Objective: Although treatment with corticosteroids induces remission in Crohn’s disease, prolonged exposure to corticosteroids is undesirable. This randomised clinical trial evaluated the efficacy of recombinant human granulocyte-macrophage colony-stimulating factor, (sargramostim), an activator of innate immunity, in corticosteroid-dependent patients with Crohn’s disease.
Design: Patients were randomised in a 2:1 ratio, to sargramostim 6 µg/kg subcutaneously once daily or placebo for up to 22 weeks.
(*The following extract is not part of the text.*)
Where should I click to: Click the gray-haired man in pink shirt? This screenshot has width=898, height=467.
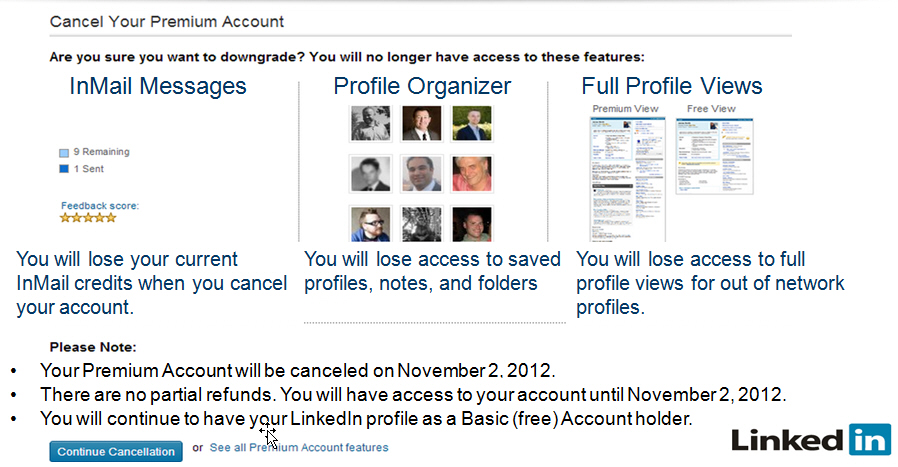coord(471,174)
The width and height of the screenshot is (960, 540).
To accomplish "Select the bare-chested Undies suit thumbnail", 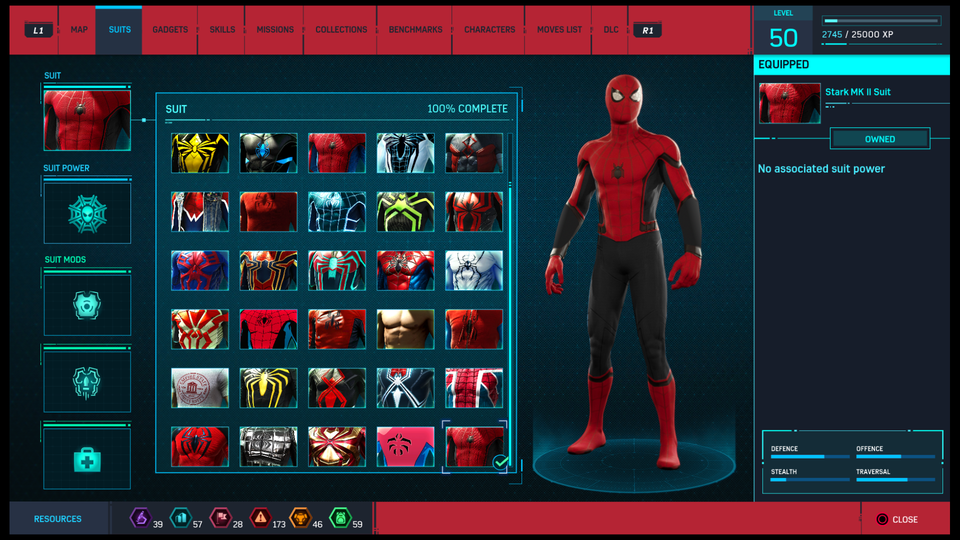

The study consisted of (1) an adjunctive phase (weeks 1–4) in which patients received study drug plus corticosteroid therapy; (2) a forced corticosteroid tapering phase (weeks 4–14); and (3) an observation phase (4 weeks) in which patients received study drug plus prednisone ≤7.5 mg. The primary endpoint was corticosteroid-free remission (Crohn’s Disease Activity Index (CDAI) ≤150)) 4 weeks after corticosteroid elimination. Secondary endpoints were corticosteroid-free response (CDAI decreased by ≥100) and induction of remission in patients who reduced the dose of corticosteroid to 2.5–7.5 mg.
Results: Eighty-seven patients were randomised to sargramostim and 42 to placebo. Significantly more sargramostim-treated patients than placebo patients achieved corticosteroid-free remission (18.6% vs 4.9%; p=0.03). Similar differences were seen for corticosteroid-free response and in patients who tapered corticosteroids to 2.5–7.5 mg/day. Sargramostim treatment was also associated with significant improvements in health-related quality of life. Patients who received sargramostim were more likely to experience musculoskeletal pain, injection site reactions, and dyspnoea.
Conclusions: Sargramostim was more effective than placebo for inducing corticosteroid-free remission in Crohn’s disease patients with corticosteroid dependence. Sargramostim may provide significant benefit in this population if these findings are confirmed.
ClinicalTrials.gov Identifier: NCT00206596.